- List of tasks -
1/ Using the article on the air strikes in Idlib, answer each question on its own line:
(a) How many hospitals were targeted, at minimum?
(b) Which alliance currently controls Idlib?
(c) Which three countries agreed to establish the "de-escalation" zones?
2/ Repeat word for word the passage of the Idlib air strikes article starting at "At least four" and ending at "a war monitor.".

- Excerpt -
Segment Open

Deadly air strikes in Idlib despite Astana Agreement

MENA

Published: 2017-09-20 15:32

Last Updated: 2024-04-17 15:18


Four hospitals were involved in Russian-Syrian strikes in Idlib. (Photo Credit: AFP)
Four hospitals were involved in Russian-Syrian strikes in Idlib. (Photo Credit: AFP)

At least four hospitals have been targeted during deadly air strikes in Syria's northwestern province of Idlib, killing three people and wounding several, according to a war monitor. 

Head of the UK-based Syrian Observatory for Human Rights (SOHR), Rami Abdel Rahman, stated that Russian warplanes and the Syrian regime conducted an airstrike in the countryside of Hama.

Raids struck a maternity hospital in the village of Al Tah, and a medical outpost in the town of Khan Sheikhoun, as well as nearby two other hospitals in the province, Abdel Rahman told AFP.

"The raids on the maternity hospital in al-Tah killed an elderly woman who was an employee of the hospital, in the first civilian death in air strikes in Idlib province since May," he stated.

Idlib is currently controlled by Hayet Tahrir Al Sham, which is an alliance of opposition groups formed in January, with some groups linked to Al Qaeda.

The strikes come after Russia, Turkey and Iran agreed to establish "de-escalation" zones in several regions across the war-torn country during the Astana Agreement, one of those zones being Idlib, as well as parts of adjacent Hama and Latakia provinces. 

Russia has reportedly already deployed military forces to the other de-escalation zones - Eastern Ghouta near Damascus, parts of the south and some areas of the central province of Homs.

The agreement however, excludes Daesh and Hayet Tahrir al-Sham.

Segment Closed

- Raw data -
Segment Open

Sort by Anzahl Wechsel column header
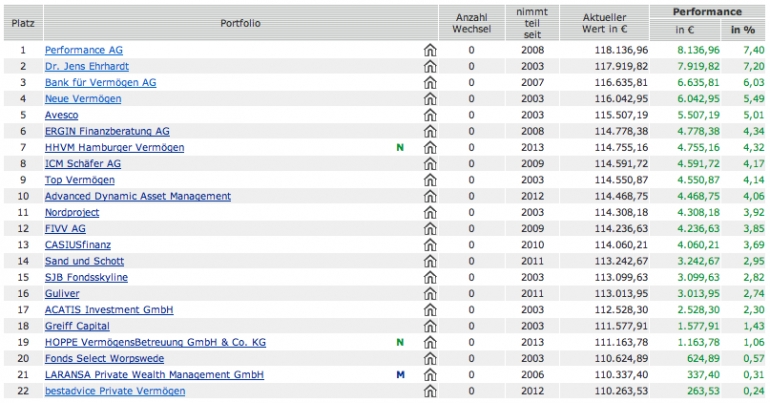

Segment Closed

- Exercise results -
1/
(a) At least four
(b) Hayet Tahrir Al Sham
(c) Russia, Turkey and Iran

2/
At least four hospitals have been targeted during deadly air strikes in Syria's northwestern province of Idlib, killing three people and wounding several, according to a war monitor.